Stream: helpdesk (published)

Topic: Task and Channel for Batch Scheduling


view this post on Zulip Yash Dalmia (May 15 2021 at 23:02):

Can anyone help me with a batch scheduling problem?

Description:
I have a function FOO that I want to run on multiple threads at once. While FOO is running, it will occasionally call another function BAR with an argument unique to each thread that FOO is running on. I want BAR to batch process whatever FOO passes to it (say 32 at a time), and return the values to each unique thread that is running FOO. Is there a way to do this using the Task Library or Channel Library?

If the description of foo and bar is too abstract, I essentially have threads running that each want to classify images, but I want to batch the images before sending them to the GPU to be classified.

view this post on Zulip Takafumi Arakaki (tkf) (May 15 2021 at 23:16):

Does FOO have to wait for BAR? If so, what's different from a simple blocking call after accumulating 32 elements?

But, since you use GPU, maybe you want to pipeline several calls of BAR from each FOO?

view this post on Zulip Yash Dalmia (May 15 2021 at 23:20):

Takafumi Arakaki (tkf) said:

Does FOO have to wait for BAR? If so, what's different from a simple blocking call after accumulating 32 elements?

But, since you use GPU, maybe you want to pipeline several calls of BAR from each FOO?

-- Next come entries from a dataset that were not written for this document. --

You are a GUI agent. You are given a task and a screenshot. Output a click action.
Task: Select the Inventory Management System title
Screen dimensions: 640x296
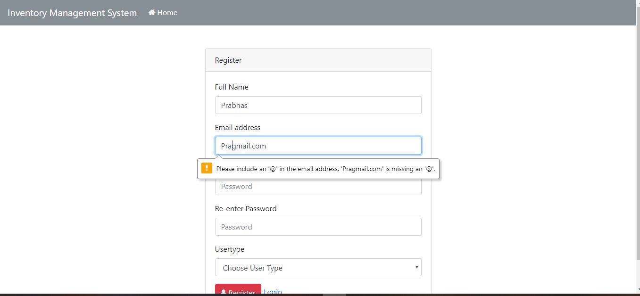tap(72, 13)
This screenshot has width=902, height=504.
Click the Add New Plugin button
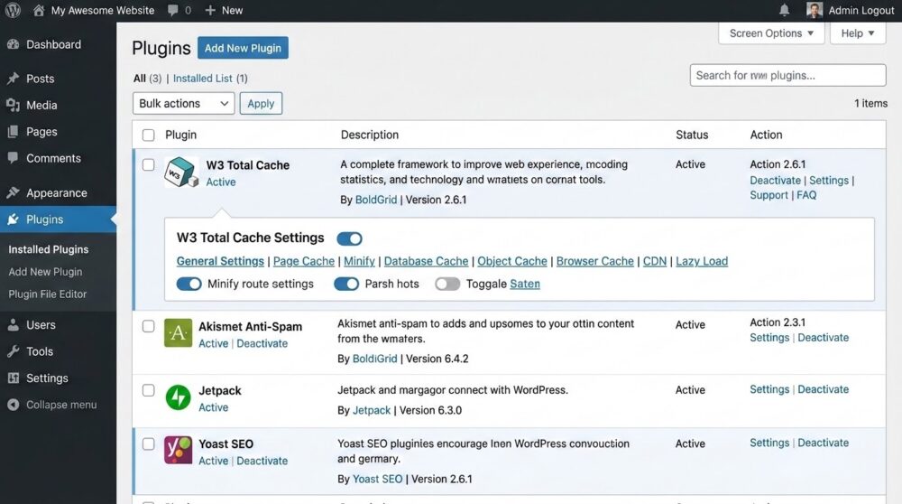[x=243, y=48]
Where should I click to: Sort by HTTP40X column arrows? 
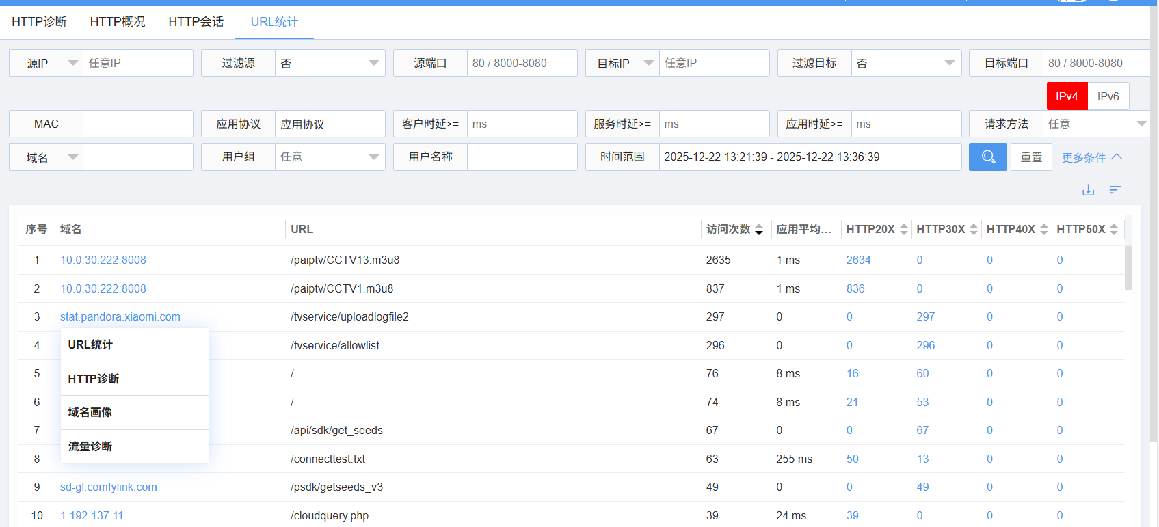coord(1044,230)
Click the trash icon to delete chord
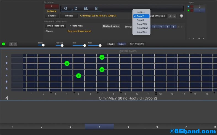Screen dimensions: 217x135 pyautogui.click(x=181, y=16)
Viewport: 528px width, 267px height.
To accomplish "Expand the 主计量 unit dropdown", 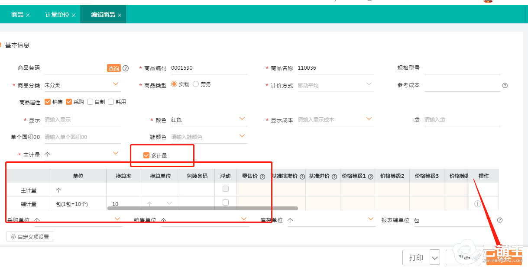I will click(x=116, y=153).
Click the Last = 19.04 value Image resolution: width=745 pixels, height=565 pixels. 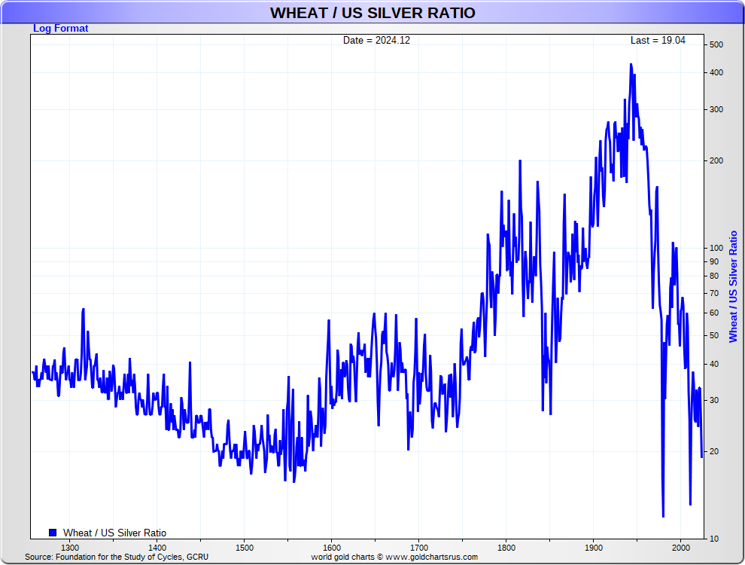658,41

Yes, FOO needs to wait for BAR before it can continue. I essentially am just trying to figure out how to batch the calls, but ensure that each output from BAR goes to the exact FOO that called it. For example, I thought one way to do this might be create a tuples of the thread_id and the image, classify 32 at a time, and then let the worker threads take their respective images that they put in the channel for classification. But I was interested to know what the best mechanism for this type of idea is.

view this post on Zulip Takafumi Arakaki (tkf) (May 15 2021 at 23:58):

So, are 32 items coming from different tasks executing FOO? i.e., you want to combine 32 calls from different tasks to issue one GPU kernel call?

view this post on Zulip Takafumi Arakaki (tkf) (May 16 2021 at 00:01):

...and want to make sure the result of the call goes back to the correct FOO

view this post on Zulip Yash Dalmia (May 16 2021 at 00:06):

Yes. Essentially, let’s say the

Thread 1 calls G with arg 1
Thread 2 calls G with arg 2
Etc etc
Thread n calls G with arg n

I want G (the gpu) to operate on argument 1,2...n in batches of 32 while making sure the result of g on arg1 returns to thread 1, the result of arg2 returns to thread 2, etc.

view this post on Zulip Takafumi Arakaki (tkf) (May 16 2021 at 00:22):

OK, I now understand the question. You essentially need a promise (future). The easiest way to do this in Julia is to use single element "one-shot" Channel (I think Go programmers use it all the time).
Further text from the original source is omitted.